Why rewriting is so important
The quality of the on-page content directly impacts the quality of your user’s experience. It’s not good enough for people to simply find the content they need; they also need to be able to read it, understand it, and act on it quickly and easily. And, for information-rich sites, getting to the on-page information is the reason why most users go the site in the first place.
Reviewing every page of content, and rewriting as needed, is the only way to ensure that content meets new structural, usability, and branding needs. In fact, without a thorough review and revision process, you can be fairly certain that it won’t meet your strategic or design requirements. Old content will meet old standards, or no standards. New standards require revised content.

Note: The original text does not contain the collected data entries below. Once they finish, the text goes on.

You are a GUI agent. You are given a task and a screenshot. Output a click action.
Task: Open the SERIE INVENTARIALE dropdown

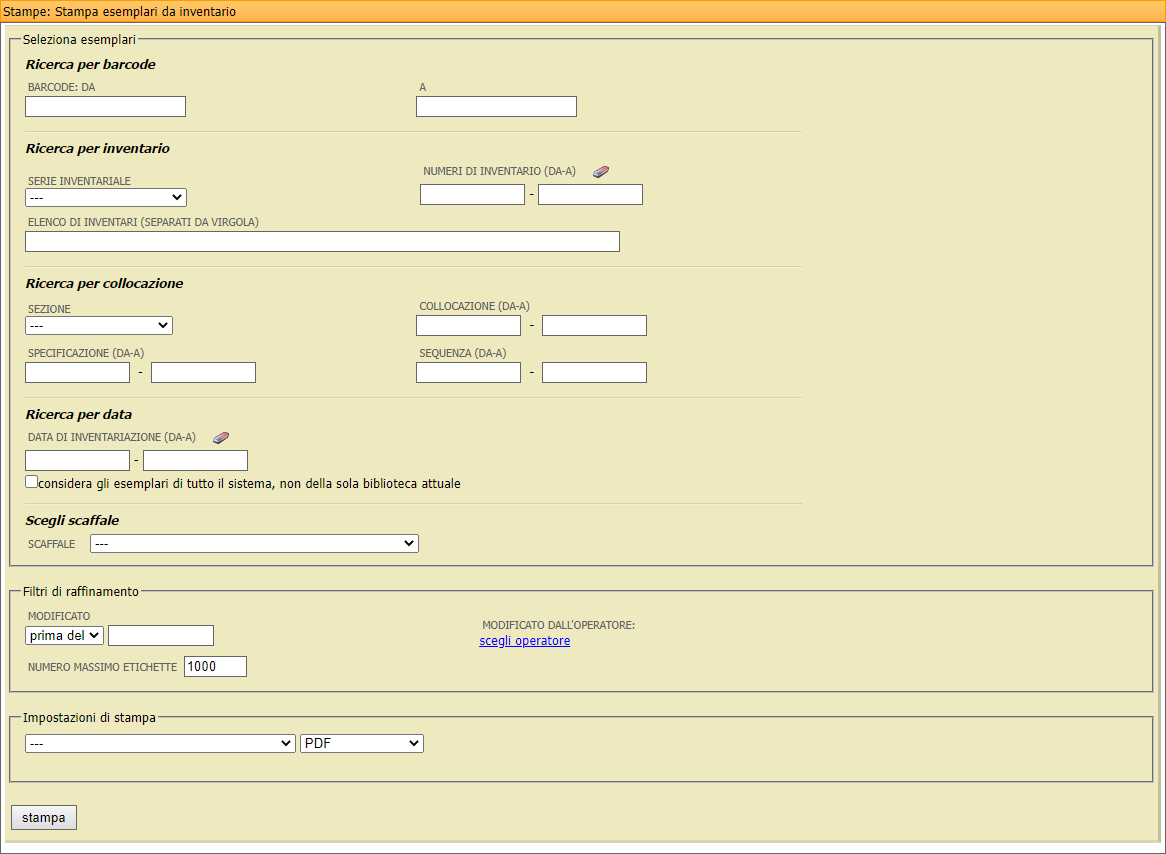[105, 197]
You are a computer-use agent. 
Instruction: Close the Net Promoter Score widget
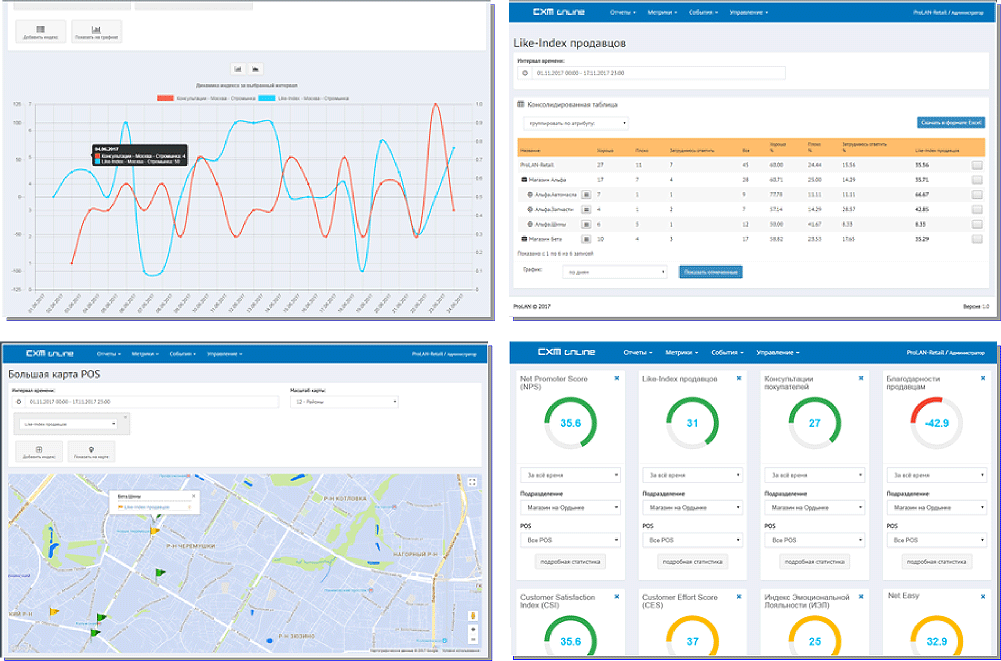pos(617,378)
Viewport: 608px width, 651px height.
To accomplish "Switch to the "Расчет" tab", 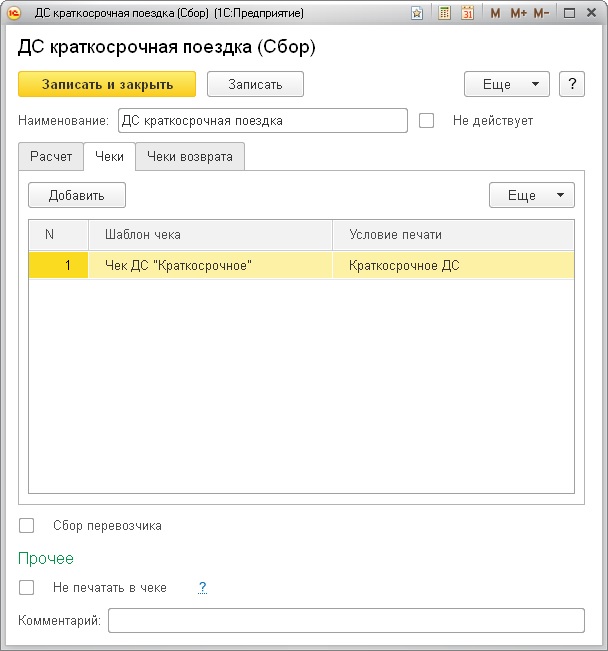I will click(x=51, y=157).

If your content is dense, filled with complex terminology or sentence structures, or packs too much information on one page, then it’s not providing the best experience for the user. If there’s no consistency in structure and metadata, then your ability to be operationally efficient and scale your content efforts are limited.
Do you really need to rewrite the content?
The short answer is that if people are going to read it, then you should probably rewrite it, for all of the reasons listed above. The good news is that people don’t need as much content as you think they do.
You do not need to rewrite:
- Content that you will not be moving to the new site, as identified in your migration audit.
- Timely articles or other content that’s only relevant and useful for a specific period of time. For example, news articles, corporate reports, meeting minutes, or blog posts that were published in the past year or so may need to be moved to the new site, but you do not need to rewrite them.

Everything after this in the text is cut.